I found a temporary fix by tripling the value of the MongoDB ‘internalQueryMaxBlockingSortMemoryUsageBytes’ parameter, but the history takes more than a minute to load versus a couple seconds before. This error never apeared in Stackstorm 3.6, so it's probably related to an update in how Stackstorm gathers the history.

Detailed error message:

2023-02-23 08:06:22,140 140164375924048 ERROR router [-] Failed to call controller function "get_all" for operation "st2api.controllers.v1.actionexecutions:action_executions_controller.get_all": Executor error during find command :: caused by :: Sort exceeded memory limit of 104857600 bytes, but did not opt in to external sorting. Aborting operation. Pass allowDiskUse:true to opt in., full error: {'ok': 0.0, 'errmsg': 'Executor error during find command :: caused by :: Sort exceeded memory limit of 104857600 bytes, but did not opt in to external sorting.

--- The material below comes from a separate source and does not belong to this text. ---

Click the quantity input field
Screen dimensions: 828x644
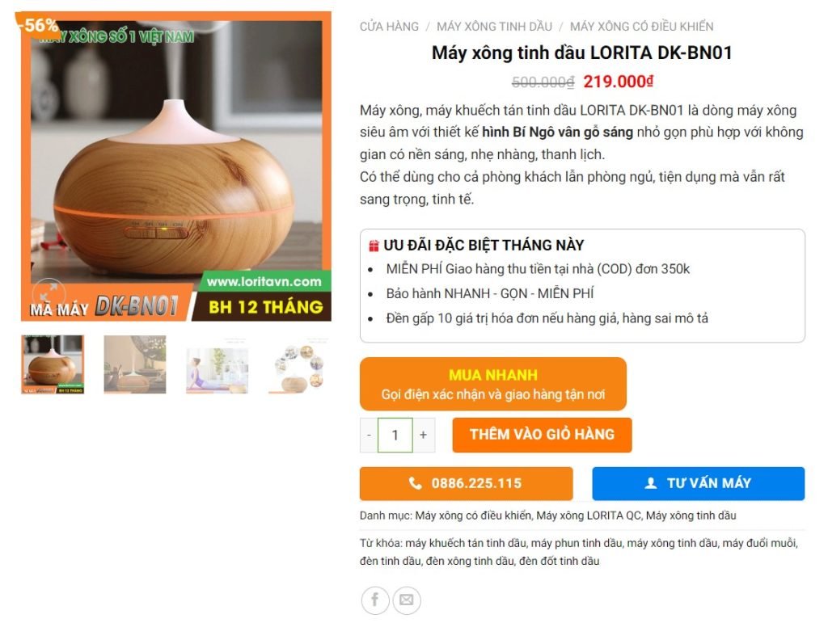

Aborting operation. Pass allowDiskUse:true to opt in.', 'code': 292, 'codeName': 'QueryExceededMemoryLimitNoDiskUseAllowed'}
Traceback (most recent call last):
File "/opt/stackstorm/st2/lib/python3.8/site-packages/st2common/router.py", line 632, in call
resp = func(**kw)
File "/opt/stackstorm/st2/lib/python3.8/site-packages/st2api/controllers/v1/actionexecutions.py", line 739, in get_all
return self._get_action_executions(
File "/opt/stackstorm/st2/lib/python3.8/site-packages/st2api/controllers/v1/actionexecutions.py", line 1135, in _get_action_executions
return super(ActionExecutionsController, self)._get_all(
File "/opt/stackstorm/st2/lib/python3.8/site-packages/st2api/controllers/resource.py", line 244, in _get_all
result = self.resources_model_filter(
File "/opt/stackstorm/st2/lib/python3.8/site-packages/st2api/controllers/resource.py", line 570, in resources_model_filter
result = super(
File "/opt/stackstorm/st2/lib/python3.8/site-packages/st2api/controllers/resource.py", line 275, in resources_model_filter
for instance in instances[offset:eop]:
File "/opt/stackstorm/st2/lib/python3.8/site-packages/mongoengine/queryset/queryset.py", line 110, in _iter_results
self._populate_cache()
File "/opt/stackstorm/st2/lib/python3.8/site-packages/mongoengine/queryset/queryset.py", line 129, in _populate_cache
self._result_cache.append(next(self))
File "/opt/stackstorm/st2/lib/python3.8/site-packages/mongoengine/queryset/base.py", line 1574, in next
raw_doc = next(self._cursor)
File "/opt/stackstorm/st2/lib/python3.8/site-packages/pymongo/cursor.py", line 1207, in next
if len(self.__data) or self._refresh():
File "/opt/stackstorm/st2/lib/python3.8/site-packages/pymongo/cursor.py", line 1124, in _refresh
self.__send_message(q)
File "/opt/stackstorm/st2/lib/python3.8/site-packages/pymongo/cursor.py", line 999, in __send_message
response = client._run_operation_with_response(
File "/opt/stackstorm/st2/lib/python3.8/site-packages/pymongo/mongo_client.py", line 1368, in _run_operation_with_response
return self._retryable_read(
File "/opt/stackstorm/st2/lib/python3.8/site-packages/pymongo/mongo_client.py", line 1471, in _retryable_read
return func(session, server, sock_info, slave_ok)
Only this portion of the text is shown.